If this sounds complicated—well, it is, a little, because personal histories, psychologies, and relationships are by nature complicated. But don’t let it intimidate you. SGRS does a remarkable job over three episodes easing you into a story almost as foreign to its modern-day Japanese audience as it is to its international one, using key interactions and a camera that know how to focus on small, intimate details to give its world and the people who inhabit it a richness and depth that makes their singular struggles resonate across times and cultures. That it does all this while relying on blessedly little direct exposition just makes its accomplishments all the more impressive. So, yeah. This is an excellent show and you should be watching it.

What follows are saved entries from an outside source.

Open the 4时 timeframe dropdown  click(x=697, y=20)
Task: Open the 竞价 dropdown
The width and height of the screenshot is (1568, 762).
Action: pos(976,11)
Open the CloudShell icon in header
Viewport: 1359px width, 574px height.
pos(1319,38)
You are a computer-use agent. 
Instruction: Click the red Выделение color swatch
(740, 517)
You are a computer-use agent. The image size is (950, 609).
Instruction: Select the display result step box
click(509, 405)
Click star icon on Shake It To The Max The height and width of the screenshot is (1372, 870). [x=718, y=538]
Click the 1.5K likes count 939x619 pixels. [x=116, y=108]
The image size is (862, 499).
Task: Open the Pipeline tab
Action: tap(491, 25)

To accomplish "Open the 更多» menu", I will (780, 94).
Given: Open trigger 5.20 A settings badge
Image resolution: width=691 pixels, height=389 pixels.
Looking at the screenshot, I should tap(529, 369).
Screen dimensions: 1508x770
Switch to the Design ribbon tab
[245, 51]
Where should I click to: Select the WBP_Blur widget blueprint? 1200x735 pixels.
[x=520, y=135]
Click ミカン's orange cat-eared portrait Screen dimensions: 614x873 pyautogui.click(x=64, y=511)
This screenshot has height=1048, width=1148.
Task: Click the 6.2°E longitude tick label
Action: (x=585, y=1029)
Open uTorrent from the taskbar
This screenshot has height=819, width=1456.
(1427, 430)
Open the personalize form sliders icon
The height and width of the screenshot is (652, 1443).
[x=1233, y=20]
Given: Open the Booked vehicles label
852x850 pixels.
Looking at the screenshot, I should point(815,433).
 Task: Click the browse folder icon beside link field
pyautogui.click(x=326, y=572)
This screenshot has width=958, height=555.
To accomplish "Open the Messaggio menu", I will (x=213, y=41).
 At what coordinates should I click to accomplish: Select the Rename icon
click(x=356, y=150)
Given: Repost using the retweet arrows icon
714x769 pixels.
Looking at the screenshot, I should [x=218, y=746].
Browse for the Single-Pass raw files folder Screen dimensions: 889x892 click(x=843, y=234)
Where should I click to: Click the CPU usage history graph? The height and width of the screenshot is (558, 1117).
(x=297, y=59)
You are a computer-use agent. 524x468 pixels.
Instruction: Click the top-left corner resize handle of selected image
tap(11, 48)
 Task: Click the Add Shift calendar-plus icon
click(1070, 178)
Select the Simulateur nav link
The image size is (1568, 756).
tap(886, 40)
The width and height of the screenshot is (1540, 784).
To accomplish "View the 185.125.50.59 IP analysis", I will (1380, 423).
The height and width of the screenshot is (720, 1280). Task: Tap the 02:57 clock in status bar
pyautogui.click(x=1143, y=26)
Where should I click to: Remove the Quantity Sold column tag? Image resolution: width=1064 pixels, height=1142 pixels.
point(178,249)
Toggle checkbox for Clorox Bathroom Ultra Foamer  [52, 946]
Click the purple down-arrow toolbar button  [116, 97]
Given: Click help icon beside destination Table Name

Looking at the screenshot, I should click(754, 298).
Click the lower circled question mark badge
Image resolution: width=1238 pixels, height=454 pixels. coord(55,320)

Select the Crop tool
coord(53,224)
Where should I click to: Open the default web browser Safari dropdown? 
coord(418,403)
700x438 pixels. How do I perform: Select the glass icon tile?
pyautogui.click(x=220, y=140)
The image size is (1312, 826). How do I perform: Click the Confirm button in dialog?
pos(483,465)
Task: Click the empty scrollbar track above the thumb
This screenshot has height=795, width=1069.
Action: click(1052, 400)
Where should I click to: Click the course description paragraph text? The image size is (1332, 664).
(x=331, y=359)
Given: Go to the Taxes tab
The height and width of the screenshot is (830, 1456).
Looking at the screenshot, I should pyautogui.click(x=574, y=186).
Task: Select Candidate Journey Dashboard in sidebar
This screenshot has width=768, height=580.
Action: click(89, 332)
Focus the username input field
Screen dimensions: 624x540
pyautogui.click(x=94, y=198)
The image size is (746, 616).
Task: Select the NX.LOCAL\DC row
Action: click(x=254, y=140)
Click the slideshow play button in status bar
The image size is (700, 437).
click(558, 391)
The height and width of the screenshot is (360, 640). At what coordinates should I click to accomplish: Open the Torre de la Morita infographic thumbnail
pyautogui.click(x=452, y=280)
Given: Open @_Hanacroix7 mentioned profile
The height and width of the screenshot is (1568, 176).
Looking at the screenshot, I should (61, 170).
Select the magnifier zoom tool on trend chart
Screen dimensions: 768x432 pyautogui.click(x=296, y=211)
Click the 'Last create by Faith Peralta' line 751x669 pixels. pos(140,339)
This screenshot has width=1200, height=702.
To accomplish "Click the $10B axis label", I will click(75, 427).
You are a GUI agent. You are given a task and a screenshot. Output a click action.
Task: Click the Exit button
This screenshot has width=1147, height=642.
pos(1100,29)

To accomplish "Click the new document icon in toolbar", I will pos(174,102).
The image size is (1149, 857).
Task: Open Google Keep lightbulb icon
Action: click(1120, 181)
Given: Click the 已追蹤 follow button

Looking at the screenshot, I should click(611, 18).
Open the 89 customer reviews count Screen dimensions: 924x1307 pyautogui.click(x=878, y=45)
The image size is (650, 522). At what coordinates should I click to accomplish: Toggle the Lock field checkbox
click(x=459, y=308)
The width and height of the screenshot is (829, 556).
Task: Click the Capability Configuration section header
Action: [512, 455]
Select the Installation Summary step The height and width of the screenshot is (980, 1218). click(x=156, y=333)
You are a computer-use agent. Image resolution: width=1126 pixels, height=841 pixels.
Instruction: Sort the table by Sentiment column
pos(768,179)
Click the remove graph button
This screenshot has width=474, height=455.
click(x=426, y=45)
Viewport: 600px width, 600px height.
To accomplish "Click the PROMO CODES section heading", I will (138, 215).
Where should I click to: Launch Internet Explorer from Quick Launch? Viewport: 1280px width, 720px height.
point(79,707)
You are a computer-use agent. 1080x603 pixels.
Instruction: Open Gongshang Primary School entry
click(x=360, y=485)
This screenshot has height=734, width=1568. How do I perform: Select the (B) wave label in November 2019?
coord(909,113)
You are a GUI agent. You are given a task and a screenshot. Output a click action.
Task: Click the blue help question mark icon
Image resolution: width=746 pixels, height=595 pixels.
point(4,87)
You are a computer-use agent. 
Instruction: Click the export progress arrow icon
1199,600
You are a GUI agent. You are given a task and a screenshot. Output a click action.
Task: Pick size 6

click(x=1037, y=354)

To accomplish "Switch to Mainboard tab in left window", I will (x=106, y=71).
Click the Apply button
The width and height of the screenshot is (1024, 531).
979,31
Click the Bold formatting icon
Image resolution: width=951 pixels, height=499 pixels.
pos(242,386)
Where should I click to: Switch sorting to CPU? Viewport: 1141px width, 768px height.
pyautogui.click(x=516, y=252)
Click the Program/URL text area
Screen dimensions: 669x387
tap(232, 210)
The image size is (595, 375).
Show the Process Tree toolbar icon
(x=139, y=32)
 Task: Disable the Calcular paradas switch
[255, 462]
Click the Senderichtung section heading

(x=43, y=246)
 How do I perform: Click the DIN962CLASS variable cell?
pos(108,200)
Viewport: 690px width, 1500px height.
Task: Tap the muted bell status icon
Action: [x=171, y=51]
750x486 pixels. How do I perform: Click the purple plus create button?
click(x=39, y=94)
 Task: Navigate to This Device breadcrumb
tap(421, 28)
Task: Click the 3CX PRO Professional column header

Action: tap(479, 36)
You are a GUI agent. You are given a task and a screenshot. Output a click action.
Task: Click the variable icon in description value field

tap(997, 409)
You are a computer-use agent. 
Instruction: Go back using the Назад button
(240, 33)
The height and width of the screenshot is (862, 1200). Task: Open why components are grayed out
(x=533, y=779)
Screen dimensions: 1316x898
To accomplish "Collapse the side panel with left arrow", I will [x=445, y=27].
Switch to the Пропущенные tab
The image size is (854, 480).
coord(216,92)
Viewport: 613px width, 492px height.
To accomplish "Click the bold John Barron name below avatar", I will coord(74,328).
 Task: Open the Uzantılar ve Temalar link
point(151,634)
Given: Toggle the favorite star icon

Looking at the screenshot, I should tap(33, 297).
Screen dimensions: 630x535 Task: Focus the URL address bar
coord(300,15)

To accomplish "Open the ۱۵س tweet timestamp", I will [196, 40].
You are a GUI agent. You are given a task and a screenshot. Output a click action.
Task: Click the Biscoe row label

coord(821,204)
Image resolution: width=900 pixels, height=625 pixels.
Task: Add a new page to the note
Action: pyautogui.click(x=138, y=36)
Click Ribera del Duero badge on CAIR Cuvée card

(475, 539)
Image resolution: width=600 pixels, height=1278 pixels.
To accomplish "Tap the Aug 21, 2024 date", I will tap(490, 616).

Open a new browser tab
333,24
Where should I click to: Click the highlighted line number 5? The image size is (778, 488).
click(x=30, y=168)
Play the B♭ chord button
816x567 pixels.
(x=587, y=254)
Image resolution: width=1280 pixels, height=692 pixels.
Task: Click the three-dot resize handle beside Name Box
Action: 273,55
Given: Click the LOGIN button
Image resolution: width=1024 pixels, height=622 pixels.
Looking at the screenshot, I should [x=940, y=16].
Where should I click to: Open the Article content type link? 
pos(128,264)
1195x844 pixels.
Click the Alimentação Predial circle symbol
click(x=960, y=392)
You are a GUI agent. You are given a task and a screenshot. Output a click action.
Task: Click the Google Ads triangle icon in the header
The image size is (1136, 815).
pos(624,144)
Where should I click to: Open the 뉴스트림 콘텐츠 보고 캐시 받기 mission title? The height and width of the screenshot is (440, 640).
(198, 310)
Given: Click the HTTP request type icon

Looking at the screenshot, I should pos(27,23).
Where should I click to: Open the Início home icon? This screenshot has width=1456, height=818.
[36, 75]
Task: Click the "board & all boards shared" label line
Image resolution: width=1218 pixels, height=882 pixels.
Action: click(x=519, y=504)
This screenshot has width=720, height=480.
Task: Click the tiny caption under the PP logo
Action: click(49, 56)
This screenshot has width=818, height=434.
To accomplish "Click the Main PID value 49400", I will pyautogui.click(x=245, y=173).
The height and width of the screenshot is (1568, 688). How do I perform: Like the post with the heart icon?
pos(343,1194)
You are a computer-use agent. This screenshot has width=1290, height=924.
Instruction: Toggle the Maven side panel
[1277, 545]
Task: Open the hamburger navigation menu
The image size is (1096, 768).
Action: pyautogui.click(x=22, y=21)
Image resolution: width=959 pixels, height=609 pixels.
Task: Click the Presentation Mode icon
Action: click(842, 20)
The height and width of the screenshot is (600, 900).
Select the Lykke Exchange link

There’s a lot to unpack, but fortunately I don’t have to do it all by myself because other bloggers have already done a great job of highlighting key points and features from early episodes. SeHNNG at Altair & Vega walks us through how SGRS uses cinematography and performance to explain rakugo to its audience; Isaac at Aniwords talks about the way the series creates empathy through specificity; and Caitlin at I Have a Heroine Problem explores Konatsu’s frustrations and the parallels between her and the young Kikuhiko. These are good essays! You should read them! As for my first super-sized post, I’m going to slide past those topics and focus on Yakumo’s story in the third episode, the particulars of history, and how cinematography reveals character.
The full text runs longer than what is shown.